UPDATE, MAY 31
The name LeCuyer Creek was approved yesterday by the Washington
State Committee on Geographic Names. The name change now goes to
the state Board of Natural Resources, which sits as the state Board
of Geographic Names. Action is normally a formality. The name,
which will be recognized for state business, will be forwarded to
the U.S. Board of Geographic Names, which is likely to adopt it for
federal actions as well.
—–
The late Jim LeCuyer, who developed a system of monitoring rainfall, streamflow and groundwater levels in Kitsap County, could be memorialized next week when a stream near Kingston is officially named LeCuyer Creek.

The state’s Committee on Geographic Names will meet
Tuesday
Thursday to
consider the proposed stream name in honor of LeCuyer, who died in
2012 from a blood disorder.
Jim, who joined the Kitsap Public Utility District in 1984, came to understand the water cycle on the Kitsap Peninsula perhaps better than anyone else.
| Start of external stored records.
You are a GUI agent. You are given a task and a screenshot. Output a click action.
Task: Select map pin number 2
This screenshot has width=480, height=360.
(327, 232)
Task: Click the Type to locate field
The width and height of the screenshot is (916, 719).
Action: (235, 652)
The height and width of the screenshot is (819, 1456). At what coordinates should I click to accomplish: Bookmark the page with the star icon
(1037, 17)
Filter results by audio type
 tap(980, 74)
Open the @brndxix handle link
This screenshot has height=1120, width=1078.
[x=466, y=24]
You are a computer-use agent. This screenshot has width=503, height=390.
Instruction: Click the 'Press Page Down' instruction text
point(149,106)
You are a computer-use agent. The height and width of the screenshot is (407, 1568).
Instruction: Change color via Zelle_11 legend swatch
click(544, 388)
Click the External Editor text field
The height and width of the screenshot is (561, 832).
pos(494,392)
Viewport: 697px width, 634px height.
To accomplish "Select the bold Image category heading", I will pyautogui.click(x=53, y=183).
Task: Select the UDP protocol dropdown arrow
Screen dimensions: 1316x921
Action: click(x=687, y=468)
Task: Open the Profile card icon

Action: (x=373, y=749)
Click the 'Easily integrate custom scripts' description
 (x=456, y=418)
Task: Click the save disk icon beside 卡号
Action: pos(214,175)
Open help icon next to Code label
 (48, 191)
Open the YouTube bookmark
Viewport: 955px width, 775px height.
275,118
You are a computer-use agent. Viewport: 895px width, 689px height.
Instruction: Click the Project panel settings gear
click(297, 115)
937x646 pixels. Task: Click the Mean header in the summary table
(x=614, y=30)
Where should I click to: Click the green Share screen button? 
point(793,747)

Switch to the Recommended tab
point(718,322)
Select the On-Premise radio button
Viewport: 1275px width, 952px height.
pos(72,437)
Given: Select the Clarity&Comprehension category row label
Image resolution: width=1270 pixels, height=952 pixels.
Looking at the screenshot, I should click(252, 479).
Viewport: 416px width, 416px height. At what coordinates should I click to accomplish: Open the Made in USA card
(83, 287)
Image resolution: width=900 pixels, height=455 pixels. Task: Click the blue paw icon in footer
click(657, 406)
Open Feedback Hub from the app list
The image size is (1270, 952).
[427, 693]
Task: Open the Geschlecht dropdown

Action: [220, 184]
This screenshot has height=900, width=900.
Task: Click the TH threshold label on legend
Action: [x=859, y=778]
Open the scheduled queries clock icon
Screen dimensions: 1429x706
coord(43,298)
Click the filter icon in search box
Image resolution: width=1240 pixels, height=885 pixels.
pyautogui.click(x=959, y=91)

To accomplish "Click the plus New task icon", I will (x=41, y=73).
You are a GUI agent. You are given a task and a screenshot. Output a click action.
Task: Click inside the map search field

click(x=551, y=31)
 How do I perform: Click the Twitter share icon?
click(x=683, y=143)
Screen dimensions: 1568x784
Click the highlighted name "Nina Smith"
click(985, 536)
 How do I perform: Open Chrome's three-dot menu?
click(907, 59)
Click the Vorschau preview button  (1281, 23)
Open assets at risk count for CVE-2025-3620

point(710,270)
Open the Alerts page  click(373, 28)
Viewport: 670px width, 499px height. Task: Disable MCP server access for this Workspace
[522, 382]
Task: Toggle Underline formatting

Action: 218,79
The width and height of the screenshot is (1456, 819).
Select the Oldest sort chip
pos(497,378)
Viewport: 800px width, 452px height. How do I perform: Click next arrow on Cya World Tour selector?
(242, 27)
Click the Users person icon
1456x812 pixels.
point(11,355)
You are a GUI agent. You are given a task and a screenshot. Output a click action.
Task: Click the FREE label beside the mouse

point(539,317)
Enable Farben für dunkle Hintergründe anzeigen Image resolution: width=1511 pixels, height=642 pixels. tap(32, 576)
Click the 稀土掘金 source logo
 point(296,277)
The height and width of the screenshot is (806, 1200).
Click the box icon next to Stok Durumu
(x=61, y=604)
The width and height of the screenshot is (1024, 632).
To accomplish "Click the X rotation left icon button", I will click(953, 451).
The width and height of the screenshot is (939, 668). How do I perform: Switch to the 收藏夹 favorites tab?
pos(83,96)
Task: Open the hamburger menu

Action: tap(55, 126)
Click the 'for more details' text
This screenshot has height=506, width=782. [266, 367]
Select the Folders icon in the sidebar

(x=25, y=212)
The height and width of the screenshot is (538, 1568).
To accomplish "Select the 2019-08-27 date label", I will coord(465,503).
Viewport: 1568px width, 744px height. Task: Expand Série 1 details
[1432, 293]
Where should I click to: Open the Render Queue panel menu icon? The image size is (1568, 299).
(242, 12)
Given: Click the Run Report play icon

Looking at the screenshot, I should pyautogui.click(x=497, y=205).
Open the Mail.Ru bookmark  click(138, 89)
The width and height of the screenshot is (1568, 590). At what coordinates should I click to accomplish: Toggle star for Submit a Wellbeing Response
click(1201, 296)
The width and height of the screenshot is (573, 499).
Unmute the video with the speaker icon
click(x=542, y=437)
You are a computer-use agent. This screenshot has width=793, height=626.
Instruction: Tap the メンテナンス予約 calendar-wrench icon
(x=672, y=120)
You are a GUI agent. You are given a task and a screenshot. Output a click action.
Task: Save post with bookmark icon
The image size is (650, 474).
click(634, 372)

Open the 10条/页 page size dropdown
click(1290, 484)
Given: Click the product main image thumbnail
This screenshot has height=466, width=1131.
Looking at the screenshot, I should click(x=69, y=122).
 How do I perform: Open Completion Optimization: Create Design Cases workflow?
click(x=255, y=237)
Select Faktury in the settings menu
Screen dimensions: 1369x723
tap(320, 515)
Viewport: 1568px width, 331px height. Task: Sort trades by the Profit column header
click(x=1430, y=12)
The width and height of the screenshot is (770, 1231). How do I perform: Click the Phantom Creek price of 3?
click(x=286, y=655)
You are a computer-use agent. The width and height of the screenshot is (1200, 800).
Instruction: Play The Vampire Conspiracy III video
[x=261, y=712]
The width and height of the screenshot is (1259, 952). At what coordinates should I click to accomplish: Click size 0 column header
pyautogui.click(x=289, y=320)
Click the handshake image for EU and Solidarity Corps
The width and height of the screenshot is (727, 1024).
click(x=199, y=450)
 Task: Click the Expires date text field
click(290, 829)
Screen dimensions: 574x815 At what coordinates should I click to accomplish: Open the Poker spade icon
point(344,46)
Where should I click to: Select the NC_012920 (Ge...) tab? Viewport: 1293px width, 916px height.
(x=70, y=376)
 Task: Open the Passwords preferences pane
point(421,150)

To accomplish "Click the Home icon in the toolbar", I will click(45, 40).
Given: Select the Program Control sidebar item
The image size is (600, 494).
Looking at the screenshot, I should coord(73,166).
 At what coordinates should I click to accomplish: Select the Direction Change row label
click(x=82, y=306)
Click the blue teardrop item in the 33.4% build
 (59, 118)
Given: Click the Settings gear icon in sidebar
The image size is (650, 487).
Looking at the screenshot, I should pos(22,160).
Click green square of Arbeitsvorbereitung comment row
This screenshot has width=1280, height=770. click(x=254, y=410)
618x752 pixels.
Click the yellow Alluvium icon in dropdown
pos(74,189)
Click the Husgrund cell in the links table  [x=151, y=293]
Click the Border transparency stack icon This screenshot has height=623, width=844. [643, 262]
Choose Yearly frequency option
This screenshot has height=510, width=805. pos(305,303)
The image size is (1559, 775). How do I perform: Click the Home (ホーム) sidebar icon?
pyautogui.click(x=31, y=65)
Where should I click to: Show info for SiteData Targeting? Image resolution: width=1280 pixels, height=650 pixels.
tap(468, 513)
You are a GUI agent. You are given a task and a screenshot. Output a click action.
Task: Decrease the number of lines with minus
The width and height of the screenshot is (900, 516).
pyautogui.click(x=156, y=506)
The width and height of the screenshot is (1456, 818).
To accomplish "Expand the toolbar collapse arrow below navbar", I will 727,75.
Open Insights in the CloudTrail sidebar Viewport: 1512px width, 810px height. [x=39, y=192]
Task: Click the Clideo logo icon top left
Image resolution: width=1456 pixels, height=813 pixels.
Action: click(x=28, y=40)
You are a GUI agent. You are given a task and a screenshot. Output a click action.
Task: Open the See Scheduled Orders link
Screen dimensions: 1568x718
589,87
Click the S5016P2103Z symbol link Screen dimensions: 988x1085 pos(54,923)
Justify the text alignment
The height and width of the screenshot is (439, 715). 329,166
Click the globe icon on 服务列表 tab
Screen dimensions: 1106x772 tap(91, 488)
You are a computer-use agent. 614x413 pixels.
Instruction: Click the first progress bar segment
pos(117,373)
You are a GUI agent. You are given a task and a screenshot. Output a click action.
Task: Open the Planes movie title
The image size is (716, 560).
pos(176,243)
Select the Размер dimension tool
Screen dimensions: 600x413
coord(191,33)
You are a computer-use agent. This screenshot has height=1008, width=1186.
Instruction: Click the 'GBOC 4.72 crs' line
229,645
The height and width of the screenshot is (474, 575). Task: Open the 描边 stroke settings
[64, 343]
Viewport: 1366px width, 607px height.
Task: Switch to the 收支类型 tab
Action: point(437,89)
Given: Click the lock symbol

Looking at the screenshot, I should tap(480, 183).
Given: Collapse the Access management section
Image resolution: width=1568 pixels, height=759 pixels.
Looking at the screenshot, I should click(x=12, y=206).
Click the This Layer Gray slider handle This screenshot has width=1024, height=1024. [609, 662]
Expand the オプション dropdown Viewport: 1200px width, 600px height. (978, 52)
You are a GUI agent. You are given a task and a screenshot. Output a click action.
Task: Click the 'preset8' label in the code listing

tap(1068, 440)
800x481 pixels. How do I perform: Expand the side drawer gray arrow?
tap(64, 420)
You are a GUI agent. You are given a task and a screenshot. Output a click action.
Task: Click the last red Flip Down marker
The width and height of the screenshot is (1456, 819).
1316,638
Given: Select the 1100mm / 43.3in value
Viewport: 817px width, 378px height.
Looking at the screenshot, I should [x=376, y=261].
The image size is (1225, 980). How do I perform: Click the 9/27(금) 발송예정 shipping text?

When Jim took the job, one of the looming questions for government officials was whether the peninsula would have enough water to serve the massive influx of people who were coming to Kitsap County.
“Jim started doing hydrological monitoring about 1991,” said Mark Morgan, KPUD’s water resources manager who proposed the name LeCuyer Creek. “What he developed became one of the best monitoring systems in the state, some say on the West Coast.”